And he did. On his horse. With no help from me. I barely thought to swing my right leg out of the way of the horse’s barrel body as the knight placed me on the animal. Then I was sitting astride, gazing down at him with a mixture of awe and fear.
“Boy, you really take this Ren-Faire shit seriously, don’t you?” I asked, and he frowned.
“I know not of what you speak, lad,” he replied, shaking his head just as I had a few minutes ago. Then he was swinging up behind me, his body pressing to mine as he slid his arms past me to grasp the reins.

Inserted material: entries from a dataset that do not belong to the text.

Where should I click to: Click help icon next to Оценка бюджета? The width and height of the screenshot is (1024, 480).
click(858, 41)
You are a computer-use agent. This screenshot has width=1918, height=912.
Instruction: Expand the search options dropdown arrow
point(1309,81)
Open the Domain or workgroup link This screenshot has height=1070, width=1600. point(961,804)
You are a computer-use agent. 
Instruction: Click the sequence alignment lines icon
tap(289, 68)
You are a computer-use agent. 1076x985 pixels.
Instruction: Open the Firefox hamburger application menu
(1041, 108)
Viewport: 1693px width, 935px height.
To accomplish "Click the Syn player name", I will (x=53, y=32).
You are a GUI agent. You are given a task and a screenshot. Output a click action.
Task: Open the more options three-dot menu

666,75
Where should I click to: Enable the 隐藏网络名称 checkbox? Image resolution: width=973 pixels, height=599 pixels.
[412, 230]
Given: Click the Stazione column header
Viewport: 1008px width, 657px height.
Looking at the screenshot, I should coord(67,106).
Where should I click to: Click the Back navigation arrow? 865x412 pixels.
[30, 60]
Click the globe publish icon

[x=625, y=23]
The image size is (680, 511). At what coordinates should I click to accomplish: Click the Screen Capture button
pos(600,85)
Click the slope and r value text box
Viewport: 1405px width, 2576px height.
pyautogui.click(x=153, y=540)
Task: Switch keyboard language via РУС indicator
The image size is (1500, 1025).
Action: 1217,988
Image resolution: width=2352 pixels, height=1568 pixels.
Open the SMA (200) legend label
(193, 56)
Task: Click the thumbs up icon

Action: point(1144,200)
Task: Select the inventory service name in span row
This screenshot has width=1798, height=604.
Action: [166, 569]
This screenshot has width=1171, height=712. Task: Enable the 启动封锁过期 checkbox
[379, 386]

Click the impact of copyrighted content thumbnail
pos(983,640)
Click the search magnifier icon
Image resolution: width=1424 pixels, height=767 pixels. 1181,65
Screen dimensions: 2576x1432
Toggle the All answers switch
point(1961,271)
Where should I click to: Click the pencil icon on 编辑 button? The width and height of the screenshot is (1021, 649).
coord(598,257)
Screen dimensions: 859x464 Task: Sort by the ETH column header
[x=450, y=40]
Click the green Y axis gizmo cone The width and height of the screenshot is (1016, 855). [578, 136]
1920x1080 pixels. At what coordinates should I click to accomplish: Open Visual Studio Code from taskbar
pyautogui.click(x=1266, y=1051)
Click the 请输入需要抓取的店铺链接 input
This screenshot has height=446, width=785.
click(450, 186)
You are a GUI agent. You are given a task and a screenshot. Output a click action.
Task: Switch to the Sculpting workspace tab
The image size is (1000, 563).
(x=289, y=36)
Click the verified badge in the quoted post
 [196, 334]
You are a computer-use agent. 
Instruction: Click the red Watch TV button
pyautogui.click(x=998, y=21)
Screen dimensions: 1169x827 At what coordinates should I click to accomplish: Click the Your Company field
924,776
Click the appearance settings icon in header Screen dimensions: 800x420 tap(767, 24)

I, for my part, grasped two handfuls of the horse’s mane and tried not to clench too hard. “But tell me how you are called, that I may address you properly.”
All of which I took to mean: “So, what’s your name, kid?”
“Karthik. Karthik Nayar.” I leaned forward a little as the horse began to walk, trying to put a little space between my body and that of good Sir Knight. “What’s your name?”
A few moments passed before he answered. “I am Bleddyn ap Rhys, of Sir Gaernarfon,” he said quietly, his breath warm on my neck. I shivered and blushed, glancing around me to distract myself. It was then that I spotted a semi-familiar boulder.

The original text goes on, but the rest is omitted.